Le psychanalyste : une approche par l’inconscient
Le psychanalyste s’inscrit dans la tradition de Freud. L’idée : explorer l’inconscient, les rêves, les blocages psychiques… Cela peut convenir à certaines personnes, mais il faut savoir que la profession n’est pas réglementée. Certains psychanalystes sont aussi psychologues ou psychiatres (donc avec une vraie formation), d’autres pas du tout. Prudence donc : mieux vaut vérifier le parcours du praticien.
Les pseudo-thérapeutes : attention danger
Et puis, il y a les autres… Les « Praticiens du bien-être», « énergéticiens », « thérapeutes quantiques », « guérisseurs émotionnels » et j’en passe.

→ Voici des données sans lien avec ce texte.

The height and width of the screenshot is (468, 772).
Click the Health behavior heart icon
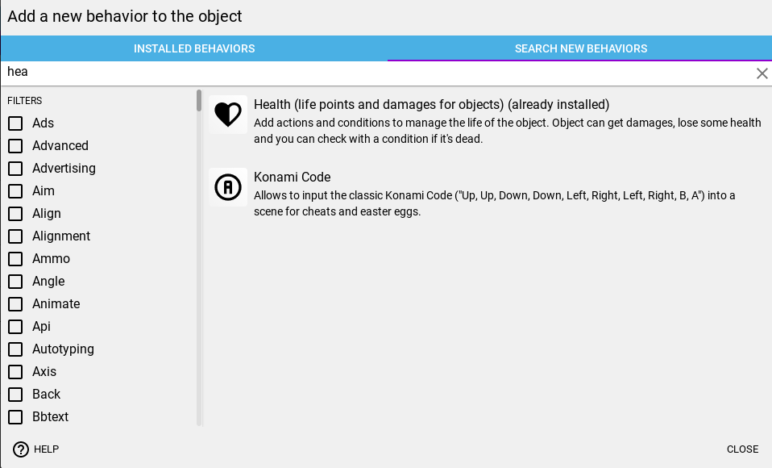coord(228,115)
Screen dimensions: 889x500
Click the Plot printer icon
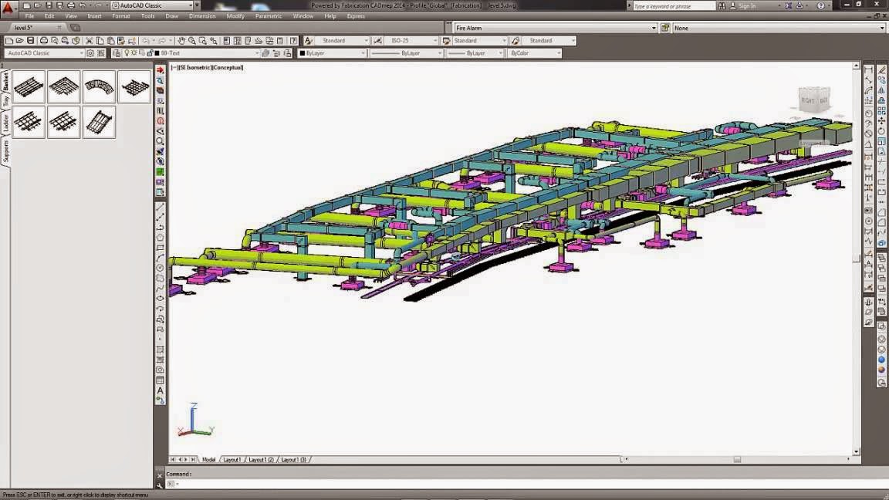click(44, 41)
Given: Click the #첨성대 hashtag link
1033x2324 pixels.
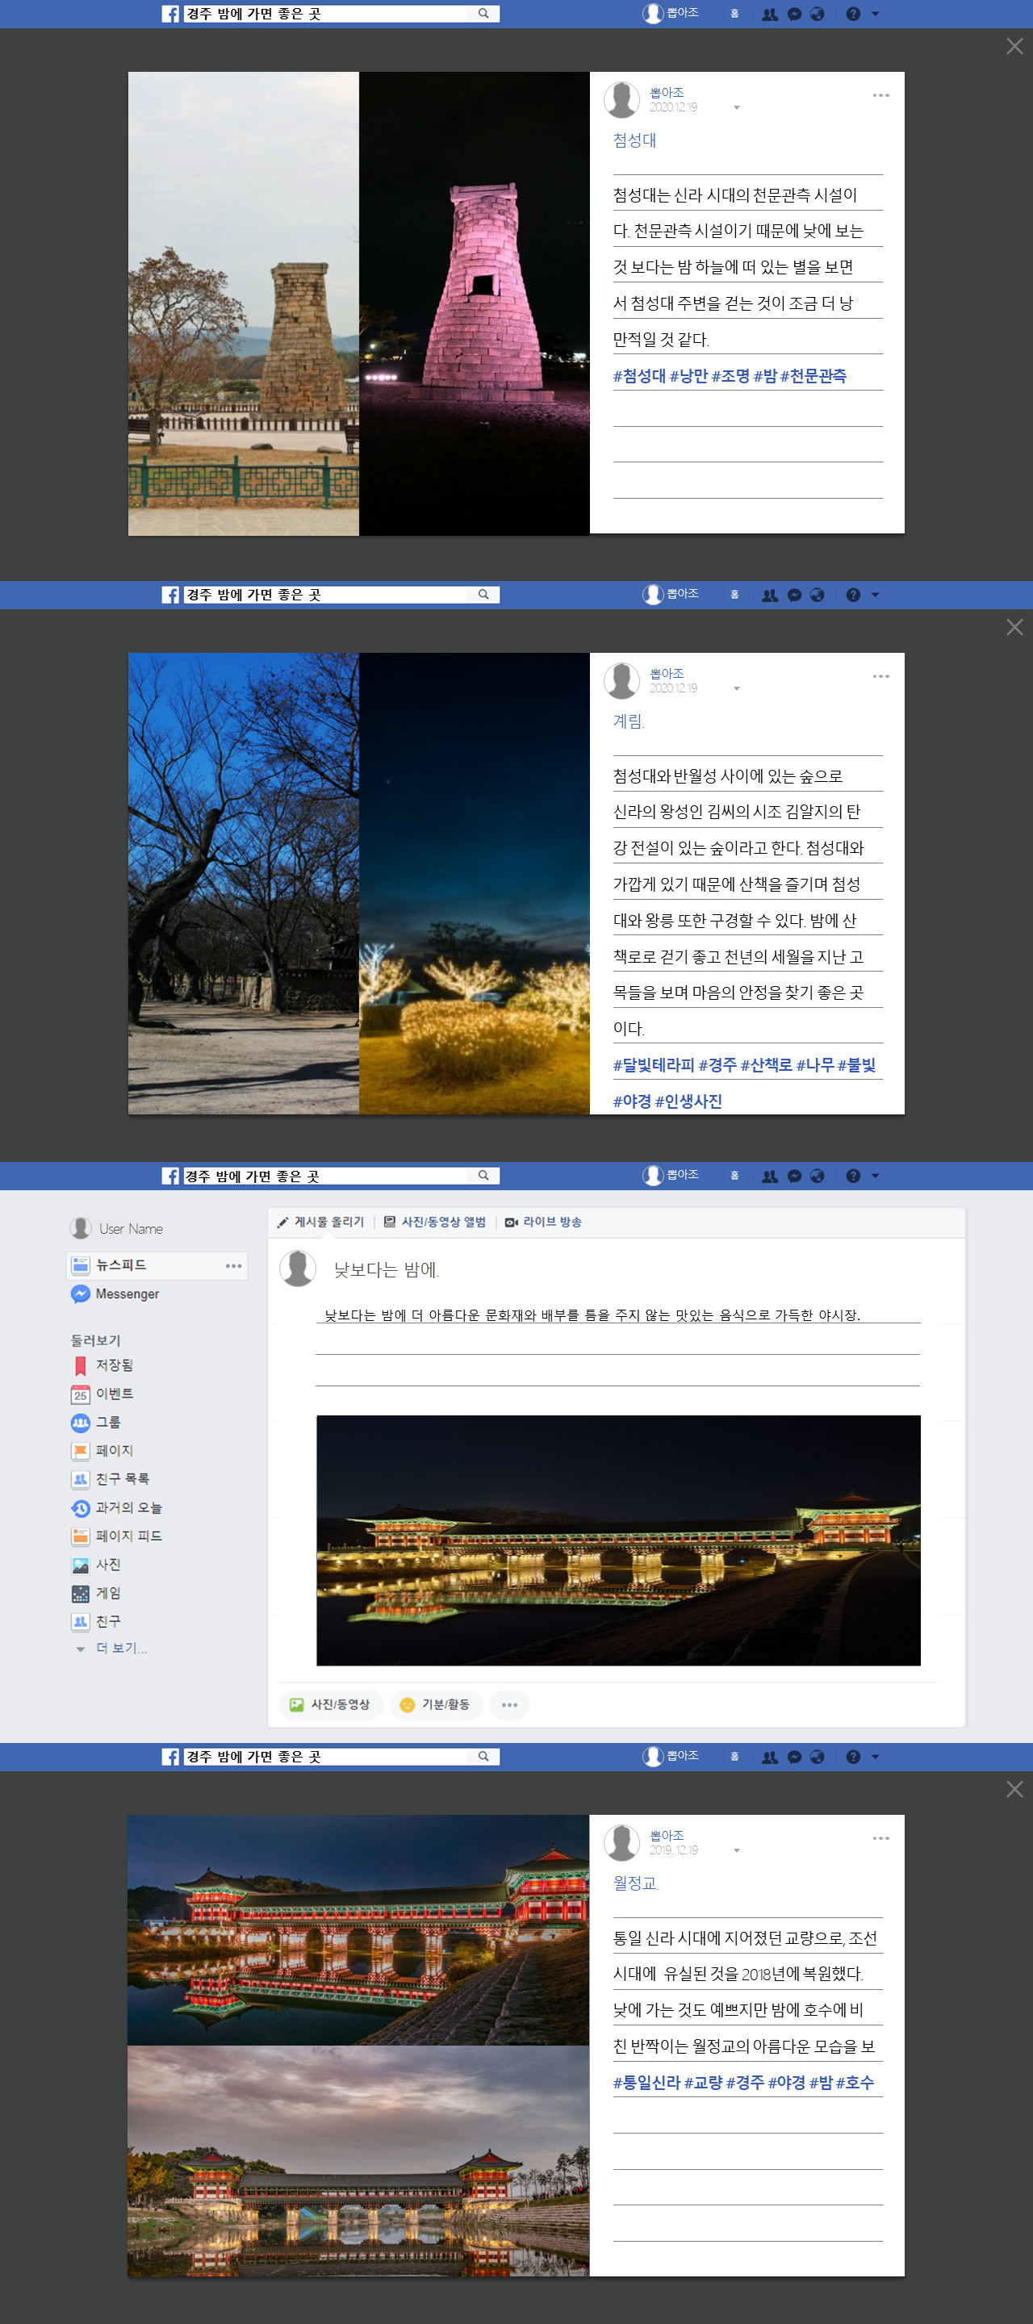Looking at the screenshot, I should pyautogui.click(x=639, y=376).
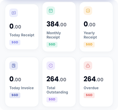Click the green calendar icon on Monthly Receipt

click(x=51, y=11)
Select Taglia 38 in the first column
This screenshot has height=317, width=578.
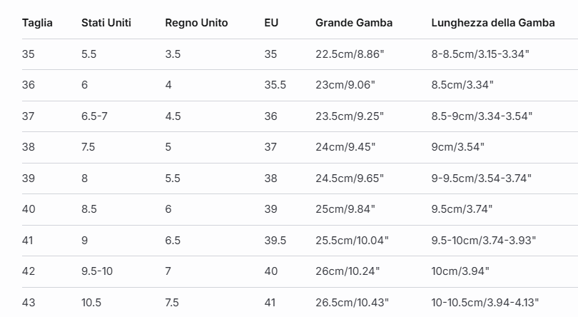click(x=29, y=147)
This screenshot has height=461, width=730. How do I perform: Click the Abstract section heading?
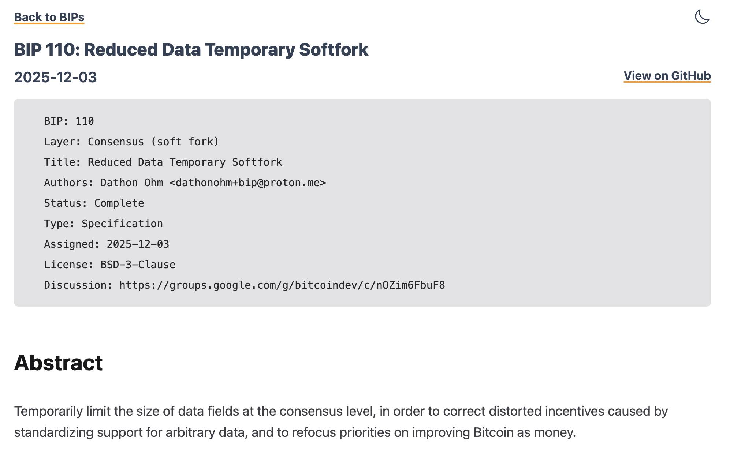pos(58,363)
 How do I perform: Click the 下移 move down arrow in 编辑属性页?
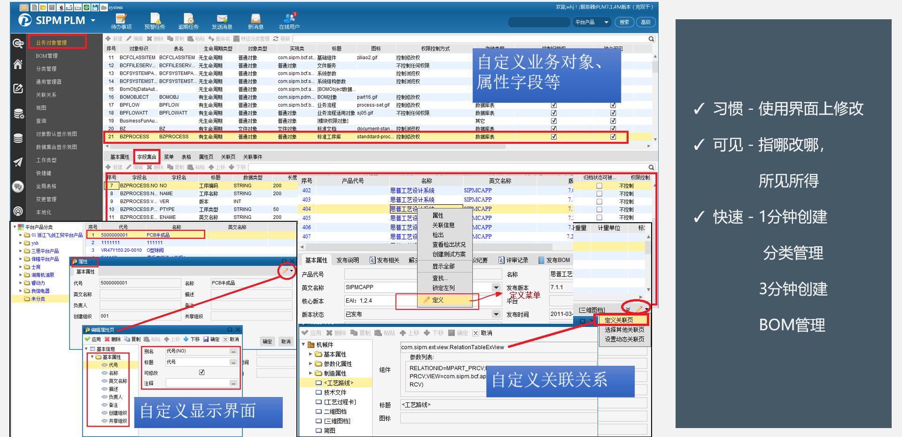192,339

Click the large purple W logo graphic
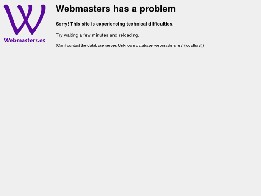coord(24,20)
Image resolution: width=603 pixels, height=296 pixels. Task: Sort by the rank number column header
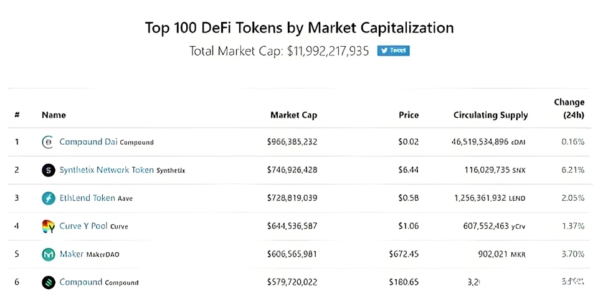tap(17, 115)
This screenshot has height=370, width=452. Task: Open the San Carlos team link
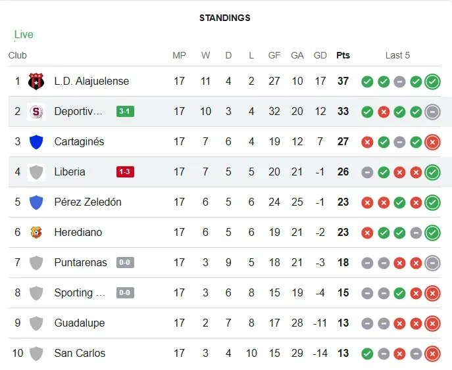(x=80, y=354)
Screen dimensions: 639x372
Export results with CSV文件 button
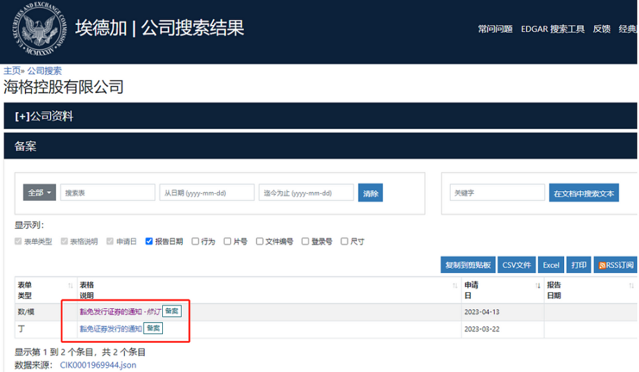(516, 265)
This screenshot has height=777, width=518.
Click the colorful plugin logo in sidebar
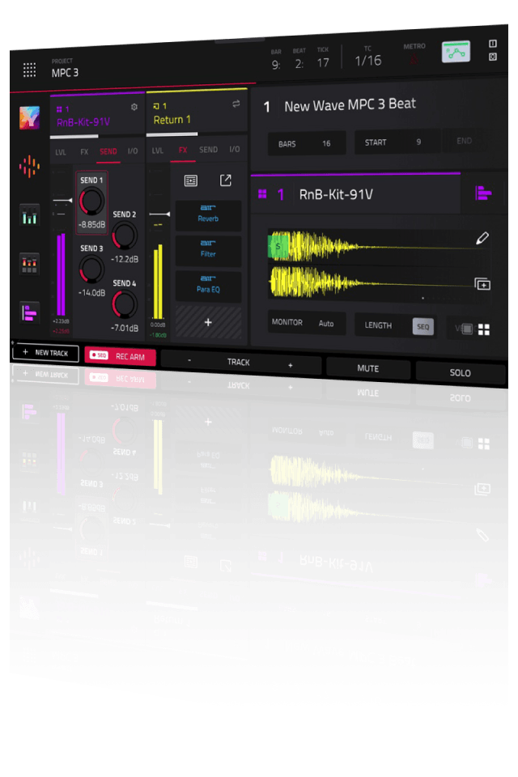(30, 117)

Le problème ?
Pas de diplôme officiel, pas de formation reconnue.
Des méthodes souvent farfelues, parfois inventées de toutes pièces.
Des promesses miraculeuses (« je vais vous guérir en 3 séances ») qui ne reposent sur rien.
Pire : certains profitent de la détresse des gens pour les manipuler, leur soutirer de l’argent, voire les isoler de leurs proches.
Ces pseudo-thérapeutes sont tout sauf anodins : ils font perdre du temps, de l’énergie et parfois aggravent la souffrance.
Comment choisir le bon professionnel ?
Quelques repères simples :
Vérifiez toujours les diplômes (psychologue, psychiatre, psychothérapeute agréé).
Fuyez les promesses miracles.
Gardez votre esprit critique : un vrai professionnel ne cherche pas à vous enfermer, mais à vous rendre autonome.
La santé mentale, ce n’est pas du bricolage ni de la magie. Elle mérite des professionnels sérieux, formés et encadrés. Méfions-nous des vendeurs de rêves… surtout quand ils s’attaquent à nos blessures les plus profondes.